QuickTime - Rendering in Y'CbCr
Originally published August 20th, 2000 as Ice Floe Dispatch 27, part of the "Letters from the Ice Floe" group of QuickTime engineering documents.
This note addresses improvements in performance and quality when rendering video (i.e., applying effects or processing the video) by using Y'CbCr color spaces as opposed to traditional use of RGB.
RGB is the native color space of QuickTime, so historically most video compressors and decompressors convert from their compressed format to and from RGB. However, many compression algorithms for video use an internal data format where the intensity (luma) and color (chroma) values are stored separately. Converting from these YUV color spaces to RGB on decompression and back on compression impacts performance and precision, and as well, can clip values that can be represented only in one of the two color spaces.
One of the most common formats of YUV color space used in the video domain is specified by Rec. ITU-R BT.601-4, often referred to as "Rec. 601.", which defines the Y'CbCr color space. This is the format used by standard television signals, and compressed material such as DV, MPEG or Motion-JPEG.
The range of the values in a channel for a Y'CbCr image is generally as follows:
Y': 16 to 235 recommended range.
(Values 0 and 255 are reserved by Rec. 601 for synchronization
Cb: -112 to +112, offset by 128, for a recommended range of 16 to 240
Cr: -112 to +112, offset by 128, for a recommended range of 16 to 240
However, note that the extremes of the coding range provide signal headroom (Poynton, p. 174). Also note that in some cases, cameras will generate values outside of the recommended range (DV camcorders generate out of range values particularly often). - more on this later.
Y'CbCr is most commonly referred to as having a 4:2:2 subsampling - this designation refers to the sampling rates of luma and chroma in the signal. It can also refer to the way the pixels are packed in a given pixel format. Note that a subsampled signal may be packed in a pixmap than can store more resolution. A signal subsampled at 4:1:1 (such as NTSC DV) could be stored in a 4:2:2 packed pixmap. Similarly, it might be stored in a 4:4:4 pixmap as well.
Conversion Errors between Y'CbCr and RGB
When converting between two different color spaces, even though the conversion process is designed to be symmetrical (repeated conversions cause no drift), aliasing occurs because the color spaces don't align for every pixel value. Therefore, there is an inherent loss converting from Y'CbCr to RGB and back.
Computers define RGB black as 0 (per component) and white as 255. In order to maintain full black to white range in the RGB space, the color space conversion equations map the luma values that range from 16 to 235 to RGB values of 0 to 255 (C. Poynton, Eq. 9.11, pg. 177 or Poynton Color FAQ).

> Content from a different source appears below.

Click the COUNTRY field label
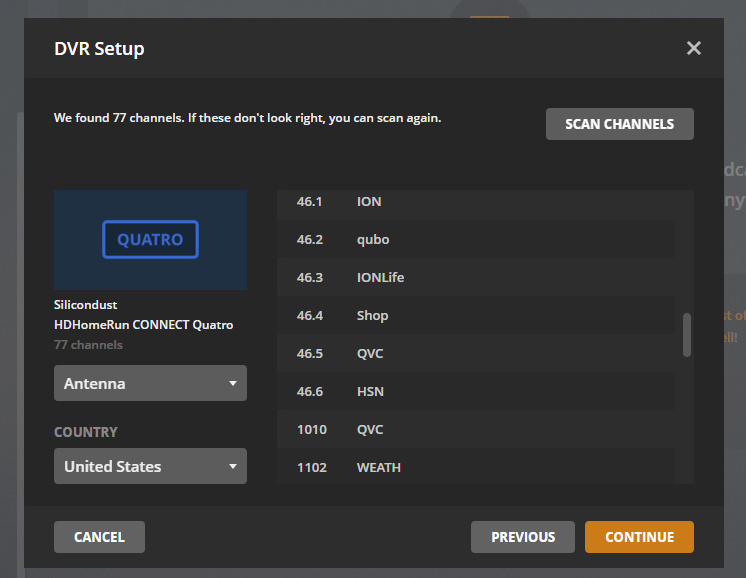pos(86,432)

Normally this is appropriate, but there are times when the luma value in a source image can be higher than the 'recommended' maximum value of 235. This is especially true of many DV camcorders, which routinely generate luma values in the range 236-254. In these cases, all of the values over 235 will be mapped to 255 in RGB, which causes a change in the actual intensity value. This is commonly known as 'luma clamping'.
An example of this would be a white chair in the sunlight, where the DV camcorder's Y'CbCr values might be (Y'=250,Cb=128,Cr=128). Using color space equations to go to RGB, we get RGB values which are clamped to 255,255,255 (272,272,272 before clamping). When going back to Y'CbCr, the result would be (Y'=235,Cb=128,Cr=128), which would be noticeably darker than the original.
There are many Y'CbCr color values that map to RGB values greater than 255 or less than 0. This means that there are colors in YCbCr that cannot be represented in an RGB GWorld. These colors will be clamped to RGB values that are in the range 0-255, causing 'chroma clamping'.
An example of this would be a highly saturated color, such as (Y'=155,Cb=174,Cr=220). If this were mapped into RGB(255 [309 before clamping],69,255), and then back into Y'CbCr (Y'=141, Cb=182, Cr=196), a noticeable colorshift and darkening would be visible.
Both luma clamping and chroma clamping are due to the fact that the RGB color space is smaller than the Y'CbCr color space when using the formulas for converting between Y'CbCr and computer RGB.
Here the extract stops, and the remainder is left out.